- _Work order_
Please quote exactly the lines below from the line containing "Where should I click to: Mute" to the line containing "Enable the Прием наличных checkbox", both lines included, and nothing else.

- _Input material_
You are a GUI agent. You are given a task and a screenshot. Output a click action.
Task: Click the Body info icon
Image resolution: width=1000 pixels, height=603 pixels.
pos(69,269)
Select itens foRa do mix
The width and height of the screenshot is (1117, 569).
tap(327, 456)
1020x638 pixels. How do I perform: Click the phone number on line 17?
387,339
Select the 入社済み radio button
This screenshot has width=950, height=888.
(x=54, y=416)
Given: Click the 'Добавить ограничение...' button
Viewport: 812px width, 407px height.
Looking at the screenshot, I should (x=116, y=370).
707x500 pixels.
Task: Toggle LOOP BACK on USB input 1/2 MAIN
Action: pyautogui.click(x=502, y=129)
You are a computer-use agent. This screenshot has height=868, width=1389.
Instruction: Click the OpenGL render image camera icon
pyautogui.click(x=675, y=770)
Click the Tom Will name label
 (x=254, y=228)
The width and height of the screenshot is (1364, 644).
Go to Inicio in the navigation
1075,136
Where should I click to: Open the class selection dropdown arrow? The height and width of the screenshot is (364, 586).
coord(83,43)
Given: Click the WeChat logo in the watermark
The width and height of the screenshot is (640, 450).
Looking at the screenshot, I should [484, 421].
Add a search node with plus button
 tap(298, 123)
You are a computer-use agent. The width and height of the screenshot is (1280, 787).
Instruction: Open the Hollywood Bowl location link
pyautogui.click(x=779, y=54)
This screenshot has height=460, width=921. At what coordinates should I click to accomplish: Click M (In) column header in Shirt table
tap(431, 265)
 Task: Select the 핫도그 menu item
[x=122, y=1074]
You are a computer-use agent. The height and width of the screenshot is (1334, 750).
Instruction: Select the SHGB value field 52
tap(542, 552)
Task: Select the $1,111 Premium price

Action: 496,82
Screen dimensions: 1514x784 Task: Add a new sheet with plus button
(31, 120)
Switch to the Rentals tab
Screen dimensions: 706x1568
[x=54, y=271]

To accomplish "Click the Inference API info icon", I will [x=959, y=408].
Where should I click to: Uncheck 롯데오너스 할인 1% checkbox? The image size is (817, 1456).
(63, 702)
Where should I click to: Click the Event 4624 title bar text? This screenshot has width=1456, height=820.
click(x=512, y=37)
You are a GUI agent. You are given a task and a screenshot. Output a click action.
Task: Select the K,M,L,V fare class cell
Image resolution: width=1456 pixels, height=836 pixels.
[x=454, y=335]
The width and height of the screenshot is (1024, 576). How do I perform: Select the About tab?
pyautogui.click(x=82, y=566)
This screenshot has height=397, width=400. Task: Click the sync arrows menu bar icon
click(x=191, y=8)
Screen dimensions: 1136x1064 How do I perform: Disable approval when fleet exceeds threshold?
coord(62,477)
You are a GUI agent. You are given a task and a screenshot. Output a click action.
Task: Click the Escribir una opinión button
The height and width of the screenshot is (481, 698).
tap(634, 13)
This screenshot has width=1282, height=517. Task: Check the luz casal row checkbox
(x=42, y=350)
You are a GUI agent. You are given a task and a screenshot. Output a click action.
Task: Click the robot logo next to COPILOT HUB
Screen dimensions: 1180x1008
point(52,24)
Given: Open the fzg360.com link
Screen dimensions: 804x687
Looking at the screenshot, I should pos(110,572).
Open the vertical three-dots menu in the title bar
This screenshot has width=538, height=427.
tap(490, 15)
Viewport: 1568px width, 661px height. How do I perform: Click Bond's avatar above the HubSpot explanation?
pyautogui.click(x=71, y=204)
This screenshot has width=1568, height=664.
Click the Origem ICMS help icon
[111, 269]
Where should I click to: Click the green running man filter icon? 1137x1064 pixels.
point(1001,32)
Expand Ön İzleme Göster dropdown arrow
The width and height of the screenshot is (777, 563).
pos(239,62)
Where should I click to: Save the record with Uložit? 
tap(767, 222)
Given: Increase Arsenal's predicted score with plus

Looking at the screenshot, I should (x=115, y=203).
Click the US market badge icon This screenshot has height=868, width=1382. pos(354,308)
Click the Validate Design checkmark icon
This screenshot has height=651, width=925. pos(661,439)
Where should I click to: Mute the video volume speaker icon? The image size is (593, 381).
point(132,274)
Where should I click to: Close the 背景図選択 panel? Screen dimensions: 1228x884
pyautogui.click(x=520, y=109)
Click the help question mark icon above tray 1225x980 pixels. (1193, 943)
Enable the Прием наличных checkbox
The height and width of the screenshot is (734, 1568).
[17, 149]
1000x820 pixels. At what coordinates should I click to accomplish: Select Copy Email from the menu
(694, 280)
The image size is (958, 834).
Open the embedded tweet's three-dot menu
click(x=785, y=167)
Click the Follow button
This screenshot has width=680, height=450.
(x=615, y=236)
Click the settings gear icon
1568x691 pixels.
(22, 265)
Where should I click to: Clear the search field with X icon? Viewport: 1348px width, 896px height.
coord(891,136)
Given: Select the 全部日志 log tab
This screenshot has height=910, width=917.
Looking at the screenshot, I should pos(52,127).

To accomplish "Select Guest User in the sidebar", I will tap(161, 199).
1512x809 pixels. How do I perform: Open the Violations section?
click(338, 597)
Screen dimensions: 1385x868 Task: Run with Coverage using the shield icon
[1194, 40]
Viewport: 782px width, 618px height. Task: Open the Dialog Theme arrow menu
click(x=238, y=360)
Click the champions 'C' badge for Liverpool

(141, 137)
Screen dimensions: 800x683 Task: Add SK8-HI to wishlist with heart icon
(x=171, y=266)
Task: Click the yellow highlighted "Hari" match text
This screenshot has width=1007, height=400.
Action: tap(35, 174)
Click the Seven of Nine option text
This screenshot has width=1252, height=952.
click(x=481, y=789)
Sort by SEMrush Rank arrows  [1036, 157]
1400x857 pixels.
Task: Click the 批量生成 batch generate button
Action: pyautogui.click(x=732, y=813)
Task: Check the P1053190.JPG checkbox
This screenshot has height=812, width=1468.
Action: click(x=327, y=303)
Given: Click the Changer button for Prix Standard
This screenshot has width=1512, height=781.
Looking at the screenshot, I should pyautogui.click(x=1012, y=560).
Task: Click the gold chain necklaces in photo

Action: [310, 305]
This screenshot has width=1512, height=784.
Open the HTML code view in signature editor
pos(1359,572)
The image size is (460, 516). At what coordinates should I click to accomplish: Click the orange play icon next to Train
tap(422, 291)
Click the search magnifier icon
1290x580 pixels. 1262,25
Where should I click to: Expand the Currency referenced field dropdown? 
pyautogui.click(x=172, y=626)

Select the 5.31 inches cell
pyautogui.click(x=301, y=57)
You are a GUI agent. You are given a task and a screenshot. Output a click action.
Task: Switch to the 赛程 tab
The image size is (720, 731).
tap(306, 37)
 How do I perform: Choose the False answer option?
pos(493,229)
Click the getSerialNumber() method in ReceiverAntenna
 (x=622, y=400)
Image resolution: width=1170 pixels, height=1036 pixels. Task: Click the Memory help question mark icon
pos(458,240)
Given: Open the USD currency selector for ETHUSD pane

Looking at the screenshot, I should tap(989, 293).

- _Result for this task_
Where should I click to: Mute the video volume speaker icon? The image size is (593, 381).
point(132,274)
Where should I click to: Close the 背景図選択 panel? Screen dimensions: 1228x884
pyautogui.click(x=520, y=109)
Click the help question mark icon above tray 1225x980 pixels. (1193, 943)
Enable the Прием наличных checkbox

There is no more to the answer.